| Source extract |
Segment Open
I also want you to feel what it means to your life that sometimes we can actually WIN, not just fight the good fight because we know it's the right thing to do. Sometimes, you can win when you're pushing a door that is already starting to open, but nobody can say that that was the case here.

So, right now, get up from your computer, and, if you haven't already done it a lot, dance around the room, punch the air (or whatever you do), hug someone, MAKE SOME NOISE, claim some credit out loud!

GO ON, I really mean it, do it now.
[one of the first campaigners on GM]
http://www.lobbywatch.org/archive2.asp?arcid=3161

+ ACRES OF GM CROPS WITHIN DECADE, SAY BAYER
A defiant Dr Julian Little is predicting that acres of GM oilseed rape will be growing in Cambridgeshire fields before the end of the decade. Dr Little, public and government affairs manager for Bayer CropScience, sounds undeterred by this week's announcement that his company is abandoning its GM maize plans for this country.

Dr Little said it was a case of the GM maize seed running past its shelf life, with new developments in seed technology superseding this variety. He said, "Bayer remains absolutely committed to GM and we are looking forward to the day when it is grown in the UK. We were disappointed to have to make the maize announcement because we had worked hard to keep the shelf life going as long as possible. However, we do expect GM oilseed rape to be harvested in the fields of Cambridgeshire before the end of the decade." http://www.lobbywatch.org/archive2.asp?arcid=3170

+ "GM WILL NEVER BE GROWN IN BRITAIN"
Segment Closed
| Listed records |
Segment Open
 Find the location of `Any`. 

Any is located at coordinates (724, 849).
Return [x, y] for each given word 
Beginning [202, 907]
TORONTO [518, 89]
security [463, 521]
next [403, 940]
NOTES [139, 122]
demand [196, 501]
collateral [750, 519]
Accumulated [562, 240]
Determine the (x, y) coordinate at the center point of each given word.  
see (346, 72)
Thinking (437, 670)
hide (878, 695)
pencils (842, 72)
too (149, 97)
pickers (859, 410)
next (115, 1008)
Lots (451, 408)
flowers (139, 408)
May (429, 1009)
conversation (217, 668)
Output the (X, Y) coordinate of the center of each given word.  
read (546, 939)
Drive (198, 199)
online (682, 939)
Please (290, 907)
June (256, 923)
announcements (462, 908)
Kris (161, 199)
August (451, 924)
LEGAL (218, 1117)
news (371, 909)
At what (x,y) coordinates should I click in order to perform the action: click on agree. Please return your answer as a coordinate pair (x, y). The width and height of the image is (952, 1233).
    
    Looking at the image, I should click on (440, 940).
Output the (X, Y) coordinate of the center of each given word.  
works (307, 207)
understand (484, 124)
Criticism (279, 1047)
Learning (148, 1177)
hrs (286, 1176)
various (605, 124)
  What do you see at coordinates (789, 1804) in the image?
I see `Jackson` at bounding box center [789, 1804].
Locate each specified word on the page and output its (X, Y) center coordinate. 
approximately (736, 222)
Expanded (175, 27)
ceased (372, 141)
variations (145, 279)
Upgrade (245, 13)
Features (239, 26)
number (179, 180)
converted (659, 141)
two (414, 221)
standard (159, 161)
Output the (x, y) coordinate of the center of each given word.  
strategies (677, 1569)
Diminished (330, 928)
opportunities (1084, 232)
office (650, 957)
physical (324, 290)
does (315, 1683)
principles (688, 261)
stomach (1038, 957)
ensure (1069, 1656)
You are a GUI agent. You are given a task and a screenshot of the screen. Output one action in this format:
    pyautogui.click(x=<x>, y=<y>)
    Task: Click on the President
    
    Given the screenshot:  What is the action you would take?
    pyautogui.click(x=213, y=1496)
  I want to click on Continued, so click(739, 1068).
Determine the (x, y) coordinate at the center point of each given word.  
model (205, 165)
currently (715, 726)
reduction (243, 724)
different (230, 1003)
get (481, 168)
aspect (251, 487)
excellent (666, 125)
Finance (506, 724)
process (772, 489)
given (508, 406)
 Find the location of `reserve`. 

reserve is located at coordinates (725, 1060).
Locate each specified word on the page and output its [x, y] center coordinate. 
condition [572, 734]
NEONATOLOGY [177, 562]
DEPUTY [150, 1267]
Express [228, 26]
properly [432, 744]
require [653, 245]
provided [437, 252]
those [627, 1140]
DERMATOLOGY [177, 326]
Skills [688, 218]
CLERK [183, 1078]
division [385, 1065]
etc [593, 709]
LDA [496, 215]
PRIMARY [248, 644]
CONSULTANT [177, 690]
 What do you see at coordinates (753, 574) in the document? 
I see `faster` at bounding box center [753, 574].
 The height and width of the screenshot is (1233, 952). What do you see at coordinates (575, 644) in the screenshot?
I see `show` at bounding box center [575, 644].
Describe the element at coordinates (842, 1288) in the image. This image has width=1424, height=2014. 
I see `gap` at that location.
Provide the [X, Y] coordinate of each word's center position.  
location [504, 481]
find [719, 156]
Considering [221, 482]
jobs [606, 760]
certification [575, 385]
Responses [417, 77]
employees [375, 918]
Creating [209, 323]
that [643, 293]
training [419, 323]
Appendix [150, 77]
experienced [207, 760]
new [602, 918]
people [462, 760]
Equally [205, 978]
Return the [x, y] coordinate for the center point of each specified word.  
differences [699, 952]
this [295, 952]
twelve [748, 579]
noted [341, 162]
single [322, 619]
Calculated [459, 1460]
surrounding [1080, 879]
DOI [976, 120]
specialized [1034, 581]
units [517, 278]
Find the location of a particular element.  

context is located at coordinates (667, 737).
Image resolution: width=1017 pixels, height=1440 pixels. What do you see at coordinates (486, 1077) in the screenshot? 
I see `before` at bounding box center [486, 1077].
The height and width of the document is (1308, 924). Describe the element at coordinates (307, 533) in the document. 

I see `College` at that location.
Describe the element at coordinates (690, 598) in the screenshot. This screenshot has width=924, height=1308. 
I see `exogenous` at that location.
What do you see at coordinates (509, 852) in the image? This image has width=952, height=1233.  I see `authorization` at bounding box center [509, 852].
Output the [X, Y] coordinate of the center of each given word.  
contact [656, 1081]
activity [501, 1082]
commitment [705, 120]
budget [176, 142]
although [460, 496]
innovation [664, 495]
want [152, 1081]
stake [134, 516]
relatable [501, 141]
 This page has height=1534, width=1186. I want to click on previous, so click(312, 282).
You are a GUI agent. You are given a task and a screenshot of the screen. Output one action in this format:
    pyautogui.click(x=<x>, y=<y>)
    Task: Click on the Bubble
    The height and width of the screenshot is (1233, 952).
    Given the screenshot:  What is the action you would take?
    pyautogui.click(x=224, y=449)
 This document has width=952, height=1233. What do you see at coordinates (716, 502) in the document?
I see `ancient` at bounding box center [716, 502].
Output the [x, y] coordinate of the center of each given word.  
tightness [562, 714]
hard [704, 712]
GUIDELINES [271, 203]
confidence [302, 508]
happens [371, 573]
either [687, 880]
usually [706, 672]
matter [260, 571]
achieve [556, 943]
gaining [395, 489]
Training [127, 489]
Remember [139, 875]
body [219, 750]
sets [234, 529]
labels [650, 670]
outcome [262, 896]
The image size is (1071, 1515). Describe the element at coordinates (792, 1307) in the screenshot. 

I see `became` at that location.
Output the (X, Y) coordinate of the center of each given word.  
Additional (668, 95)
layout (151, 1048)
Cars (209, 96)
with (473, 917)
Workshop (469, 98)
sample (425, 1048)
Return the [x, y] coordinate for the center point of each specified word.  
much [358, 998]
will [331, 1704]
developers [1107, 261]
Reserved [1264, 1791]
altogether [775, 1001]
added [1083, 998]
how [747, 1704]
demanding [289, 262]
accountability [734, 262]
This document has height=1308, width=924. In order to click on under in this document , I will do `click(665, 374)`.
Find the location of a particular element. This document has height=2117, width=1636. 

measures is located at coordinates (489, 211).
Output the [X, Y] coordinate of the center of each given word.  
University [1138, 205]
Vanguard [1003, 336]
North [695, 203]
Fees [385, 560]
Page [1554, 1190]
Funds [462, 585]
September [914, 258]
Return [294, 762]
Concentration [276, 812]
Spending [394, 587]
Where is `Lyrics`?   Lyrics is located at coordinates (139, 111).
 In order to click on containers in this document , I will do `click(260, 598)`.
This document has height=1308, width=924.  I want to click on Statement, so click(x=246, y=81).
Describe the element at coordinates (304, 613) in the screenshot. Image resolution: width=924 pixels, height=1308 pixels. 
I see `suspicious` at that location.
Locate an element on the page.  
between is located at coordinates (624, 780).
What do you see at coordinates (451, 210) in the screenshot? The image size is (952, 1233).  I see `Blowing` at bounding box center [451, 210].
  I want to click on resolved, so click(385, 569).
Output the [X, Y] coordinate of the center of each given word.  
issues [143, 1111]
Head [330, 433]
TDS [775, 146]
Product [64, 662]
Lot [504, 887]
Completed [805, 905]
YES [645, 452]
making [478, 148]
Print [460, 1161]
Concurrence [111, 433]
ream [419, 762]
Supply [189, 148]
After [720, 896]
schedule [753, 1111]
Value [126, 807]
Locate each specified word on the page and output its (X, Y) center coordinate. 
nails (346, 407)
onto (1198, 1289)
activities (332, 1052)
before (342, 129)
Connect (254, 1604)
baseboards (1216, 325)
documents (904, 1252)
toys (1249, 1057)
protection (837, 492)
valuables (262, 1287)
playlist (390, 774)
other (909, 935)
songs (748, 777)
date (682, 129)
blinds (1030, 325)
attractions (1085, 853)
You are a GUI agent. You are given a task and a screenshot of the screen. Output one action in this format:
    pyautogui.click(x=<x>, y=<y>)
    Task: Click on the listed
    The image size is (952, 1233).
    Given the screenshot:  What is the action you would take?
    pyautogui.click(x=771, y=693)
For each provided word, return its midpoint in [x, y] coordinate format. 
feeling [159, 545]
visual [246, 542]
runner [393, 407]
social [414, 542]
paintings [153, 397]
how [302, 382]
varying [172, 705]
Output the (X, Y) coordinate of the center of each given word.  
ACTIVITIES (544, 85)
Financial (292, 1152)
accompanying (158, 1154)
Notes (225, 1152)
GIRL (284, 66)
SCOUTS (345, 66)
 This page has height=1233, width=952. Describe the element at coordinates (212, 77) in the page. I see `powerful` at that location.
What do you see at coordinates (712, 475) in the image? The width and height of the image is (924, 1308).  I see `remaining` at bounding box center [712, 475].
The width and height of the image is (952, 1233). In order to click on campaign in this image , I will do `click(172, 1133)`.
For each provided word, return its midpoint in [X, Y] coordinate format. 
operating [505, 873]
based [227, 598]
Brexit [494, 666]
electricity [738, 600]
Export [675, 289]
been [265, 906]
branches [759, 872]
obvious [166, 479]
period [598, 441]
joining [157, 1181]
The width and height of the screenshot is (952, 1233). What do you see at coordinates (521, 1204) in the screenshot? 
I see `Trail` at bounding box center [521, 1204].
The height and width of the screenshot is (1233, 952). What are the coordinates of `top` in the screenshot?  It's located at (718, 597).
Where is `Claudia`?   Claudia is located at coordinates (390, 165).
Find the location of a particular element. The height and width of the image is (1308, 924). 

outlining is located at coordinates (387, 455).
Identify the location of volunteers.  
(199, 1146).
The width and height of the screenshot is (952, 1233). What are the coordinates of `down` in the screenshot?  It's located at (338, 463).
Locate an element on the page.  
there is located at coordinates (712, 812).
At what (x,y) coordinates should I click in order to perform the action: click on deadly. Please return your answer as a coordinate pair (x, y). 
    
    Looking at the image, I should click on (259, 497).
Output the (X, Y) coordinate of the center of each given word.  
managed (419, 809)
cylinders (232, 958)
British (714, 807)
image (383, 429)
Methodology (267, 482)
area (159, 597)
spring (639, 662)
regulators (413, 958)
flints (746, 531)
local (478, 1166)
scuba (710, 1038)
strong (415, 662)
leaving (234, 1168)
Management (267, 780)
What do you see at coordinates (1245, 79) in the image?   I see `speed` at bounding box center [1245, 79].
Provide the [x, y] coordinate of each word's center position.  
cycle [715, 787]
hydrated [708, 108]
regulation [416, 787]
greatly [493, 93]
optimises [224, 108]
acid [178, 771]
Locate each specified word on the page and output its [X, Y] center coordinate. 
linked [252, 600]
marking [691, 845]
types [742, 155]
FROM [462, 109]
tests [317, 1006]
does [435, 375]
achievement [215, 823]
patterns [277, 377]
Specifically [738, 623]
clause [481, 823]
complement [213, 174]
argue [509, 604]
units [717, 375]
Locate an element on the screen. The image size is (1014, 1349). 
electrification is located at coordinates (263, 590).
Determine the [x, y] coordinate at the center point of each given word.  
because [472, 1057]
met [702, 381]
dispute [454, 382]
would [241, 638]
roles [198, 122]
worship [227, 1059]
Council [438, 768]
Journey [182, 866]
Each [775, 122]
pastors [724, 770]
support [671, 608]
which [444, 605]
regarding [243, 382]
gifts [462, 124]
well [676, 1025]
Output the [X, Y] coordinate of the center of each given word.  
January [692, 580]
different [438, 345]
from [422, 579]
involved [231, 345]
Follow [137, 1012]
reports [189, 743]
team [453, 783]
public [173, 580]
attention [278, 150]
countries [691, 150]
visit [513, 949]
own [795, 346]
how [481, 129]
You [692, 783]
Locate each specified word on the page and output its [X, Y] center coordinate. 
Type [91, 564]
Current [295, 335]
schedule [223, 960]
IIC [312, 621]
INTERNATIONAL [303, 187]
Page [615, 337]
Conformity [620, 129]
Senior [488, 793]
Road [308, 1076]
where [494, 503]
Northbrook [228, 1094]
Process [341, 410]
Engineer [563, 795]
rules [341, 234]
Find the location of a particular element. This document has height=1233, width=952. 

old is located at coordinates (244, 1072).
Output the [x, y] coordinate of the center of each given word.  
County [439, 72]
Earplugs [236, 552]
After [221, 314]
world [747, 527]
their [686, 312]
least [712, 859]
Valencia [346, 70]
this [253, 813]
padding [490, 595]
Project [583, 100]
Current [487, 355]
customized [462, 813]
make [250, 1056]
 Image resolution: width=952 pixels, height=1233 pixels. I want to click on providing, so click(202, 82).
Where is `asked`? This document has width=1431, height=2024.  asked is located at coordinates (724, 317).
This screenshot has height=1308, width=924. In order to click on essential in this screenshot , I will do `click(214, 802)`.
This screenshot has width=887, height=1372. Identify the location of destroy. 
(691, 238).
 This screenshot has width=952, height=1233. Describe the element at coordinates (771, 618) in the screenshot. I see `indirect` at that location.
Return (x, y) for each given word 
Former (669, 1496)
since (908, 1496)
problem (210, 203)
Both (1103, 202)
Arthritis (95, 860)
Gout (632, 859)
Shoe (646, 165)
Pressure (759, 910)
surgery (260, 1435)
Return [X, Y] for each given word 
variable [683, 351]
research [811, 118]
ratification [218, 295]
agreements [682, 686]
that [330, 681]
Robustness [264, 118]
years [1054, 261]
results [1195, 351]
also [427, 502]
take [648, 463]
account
Segment Closed
| Exercise requirements |
[a] Please list every action the GM crops extract tells the reader to do right after getting up from the computer.
[b] According to the GM crops extract, what position does Dr Julian Little hold?
The material has no connection to the GM crops extract.

| List of answers |
[a]
- Dance around the room
- Punch the air (or whatever you do)
- Hug someone
- Make some noise
- Claim some credit out loud

[b] He is public and government affairs manager for Bayer CropScience.